Maybe some strong play in the first part of the regular season will lead to another opportunity with Team Canada, this time at the 2010 Winter Olympics in Vancouver.
“They (Team Canada officials) said I had a good tournament, but they didn’t say anything about Vancouver,” said Vlasic. “Now they know who I am. Hopefully I made a good impression and will make more of an impression in NHL season.”
FAMILY AFFAIR AT SHARKS ICE TOURNAMENT
Like many other participants in the 2009 Adult Safe Hockey Network’s (ASHN) North American Championship taking place at Sharks Ice, Josh Chanasyk will be bringing some of his family with him to San Jose. The difference between the Chanasyks and most other families is that Josh’s father and brother are not just coming along for the vacation. They’re coming to play alongside Josh on the first line for the Vancouver Whalers.
Josh, 24, and his brother Jason, 28, were both taught to skate at the age of two by their mother in their native town of Surrey, British Columbia. They both began playing tyke hockey at the age of four – Josh as a leftwing and Jason as a center. When Josh turned five-years-old, his father Barry began coaching him them. Although the three Chanasyks skated well together, they could never play on the same team because of the age differences, until recently.
In search of job opportunities, Josh and Jason moved to Vancouver three years ago where they helped build the Whalers team. Barry lives four hours away in Kamloops, B.C. and fills in on the team when he comes to town to visit his sons. Barry plays on the first line with his sons as a rightwing.
“Because we grew up with our dad teaching us, we know where each other is going to be on the ice. We have quite the chemistry,” said Josh.

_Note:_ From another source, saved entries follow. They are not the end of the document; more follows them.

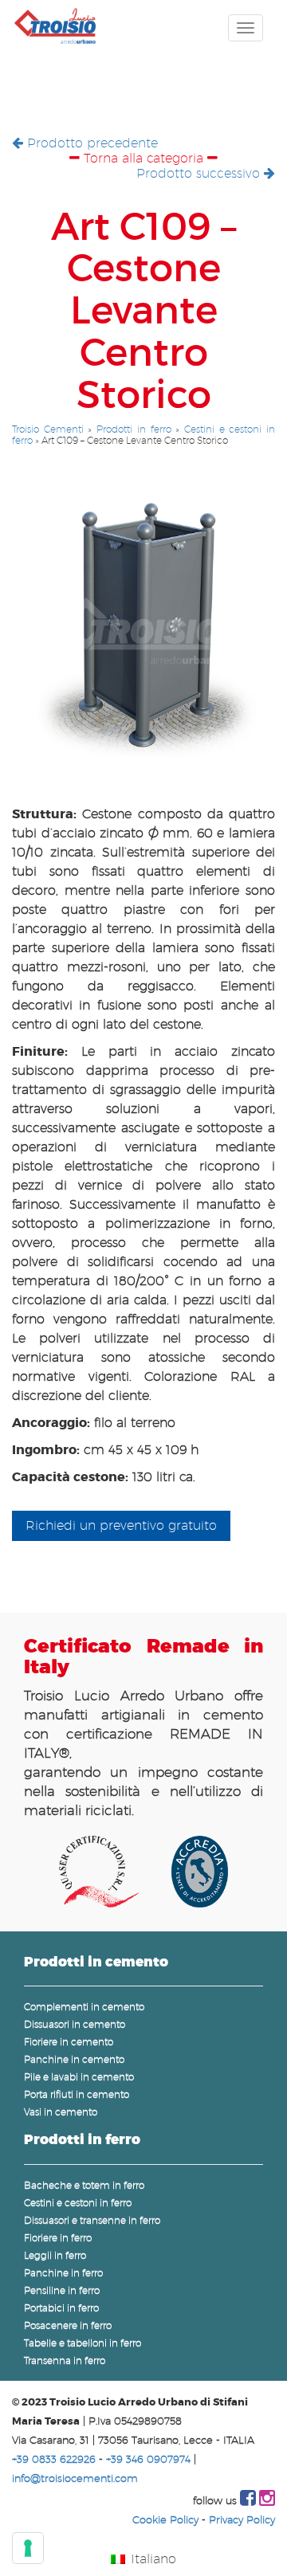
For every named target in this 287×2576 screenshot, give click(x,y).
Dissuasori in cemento (74, 2024)
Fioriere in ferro (58, 2237)
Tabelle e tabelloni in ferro (82, 2343)
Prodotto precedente (90, 143)
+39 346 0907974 (148, 2459)
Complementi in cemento (84, 2006)
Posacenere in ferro (68, 2325)
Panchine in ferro (63, 2272)
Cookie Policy (165, 2520)
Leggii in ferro (55, 2255)
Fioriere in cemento (68, 2041)
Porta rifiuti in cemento (76, 2094)
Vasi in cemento (60, 2111)
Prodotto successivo (200, 173)
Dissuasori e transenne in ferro (92, 2220)
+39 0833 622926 (54, 2459)
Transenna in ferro (64, 2360)
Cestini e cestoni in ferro (78, 2202)
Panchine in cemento (74, 2059)
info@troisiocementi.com (75, 2478)
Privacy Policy (242, 2520)
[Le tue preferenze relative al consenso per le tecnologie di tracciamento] (28, 2548)
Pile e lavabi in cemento (79, 2076)
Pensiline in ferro (62, 2290)
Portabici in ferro (61, 2308)
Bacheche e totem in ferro (84, 2185)
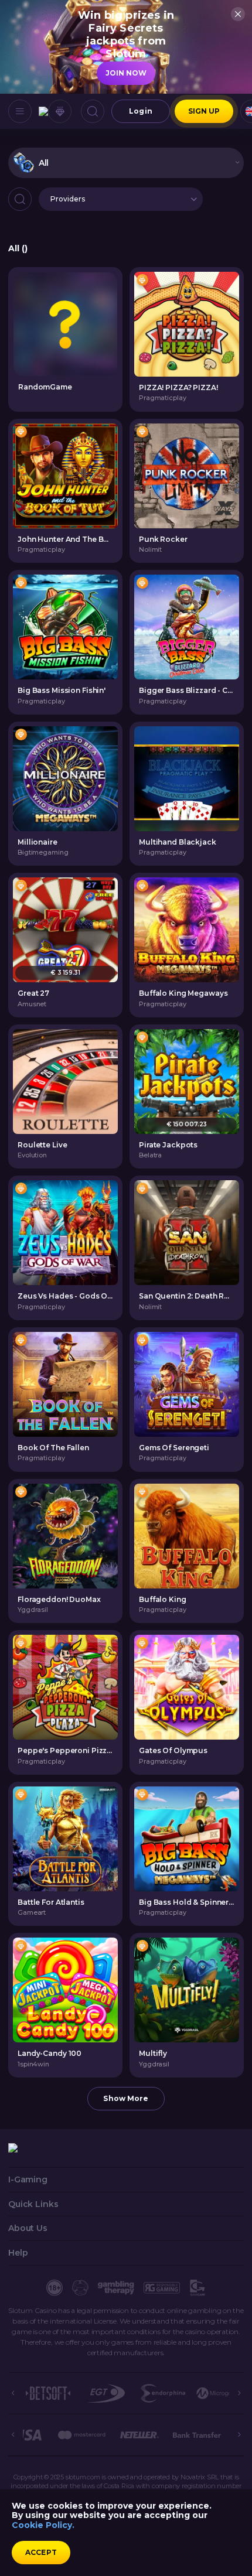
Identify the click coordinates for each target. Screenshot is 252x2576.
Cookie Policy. (43, 2525)
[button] (121, 199)
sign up (204, 111)
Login (140, 111)
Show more (125, 2098)
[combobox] (126, 163)
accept (41, 2552)
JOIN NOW (126, 73)
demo (187, 324)
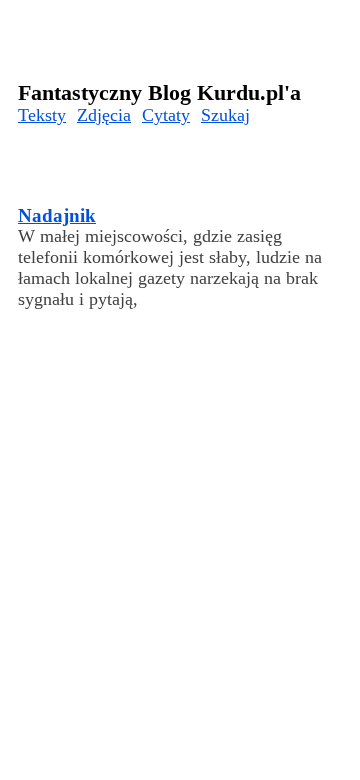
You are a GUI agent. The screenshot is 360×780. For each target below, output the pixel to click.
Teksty (42, 115)
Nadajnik (57, 215)
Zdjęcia (104, 115)
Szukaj (225, 115)
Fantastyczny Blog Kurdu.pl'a (159, 92)
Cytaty (166, 115)
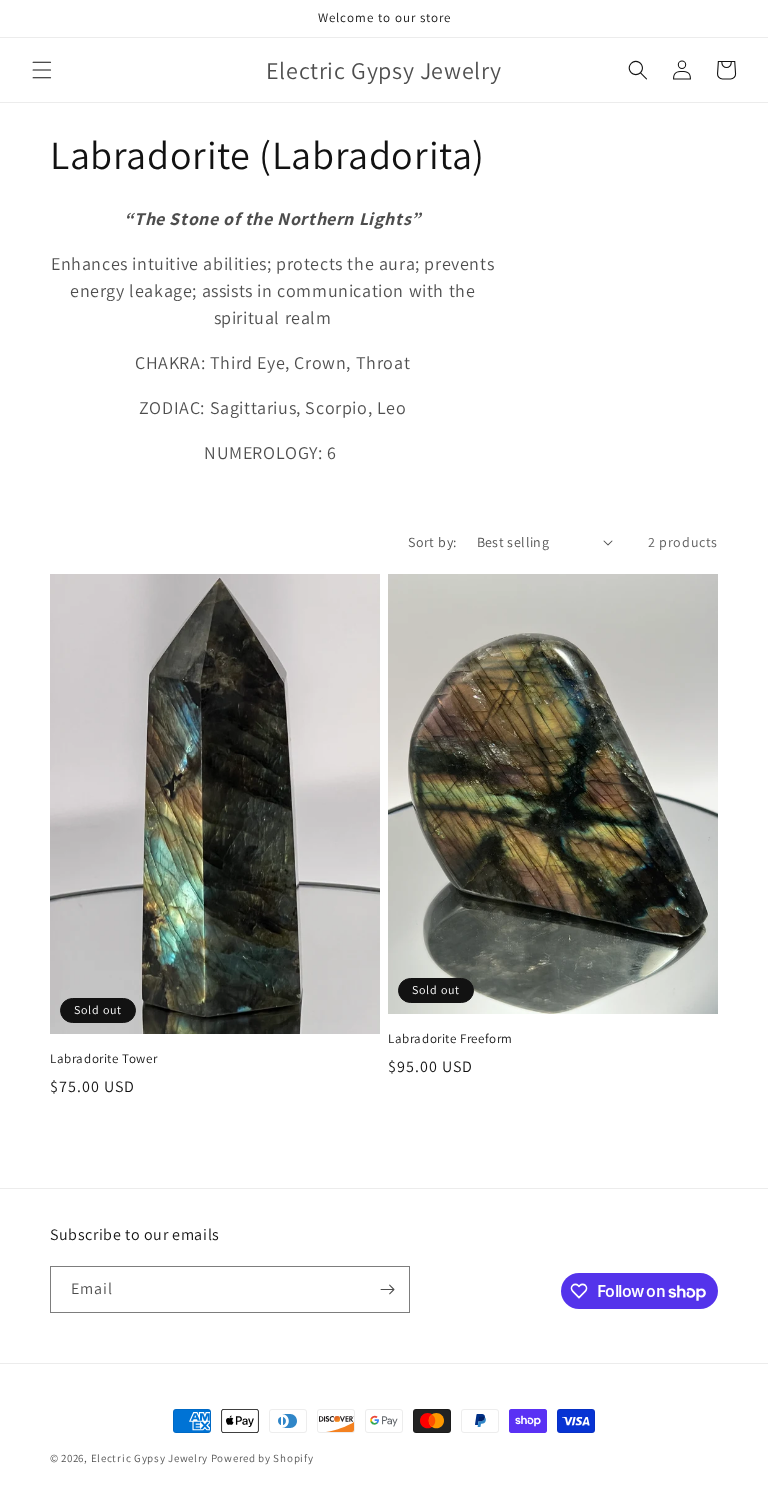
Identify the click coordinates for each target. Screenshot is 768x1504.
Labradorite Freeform (450, 1039)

Josh, Jason and Barry will lead the Vancouver Whalers in the ASHN North American Championship at Sharks Ice at San Jose. The tournament takes place May 25-30, put on by Canlan Ice Sports. Admission to the six-day event is free, with trophies being awarded in all 12 divisions on the 30th.
The ASHN is an Internet network of more than 60,000 recreational hockey players in leagues owned by or affiliated with Canlan Ice Sports. The primary goal of the ASHN is to enhance a player’s regular hockey experience with online features and membership benefits such as insurance, player registration, prizing, opportunities to qualify for championships and online tools for finding rinks, tournaments and other adult recreational hockey players.
Canlan Ice Sports is the largest private sector owner and operator of recreational ice sports facilities in North America and currently owns or manages 22 multi-use facilities in the United States and Canada. Canlan Ice Sports also owns the Adult Safe Hockey League (ASHL), a recreational hockey League operating in Canlan owned, leased or managed facilities. The ASHL consists of more than 50,000 players.
Sharks Ice is the official practice facility of the San Jose Sharks. It is the largest ice rink facility west of the Mississippi and is one of only seven rink facilities in the United States that currently operates at least four NHL-sized ice rinks. Sharks Ice at San Jose, along with Sharks Ice at Fremont and Oakland Ice, currently hold the largest number of Adult USA Hockey participants (2,400) of any facility in the nation.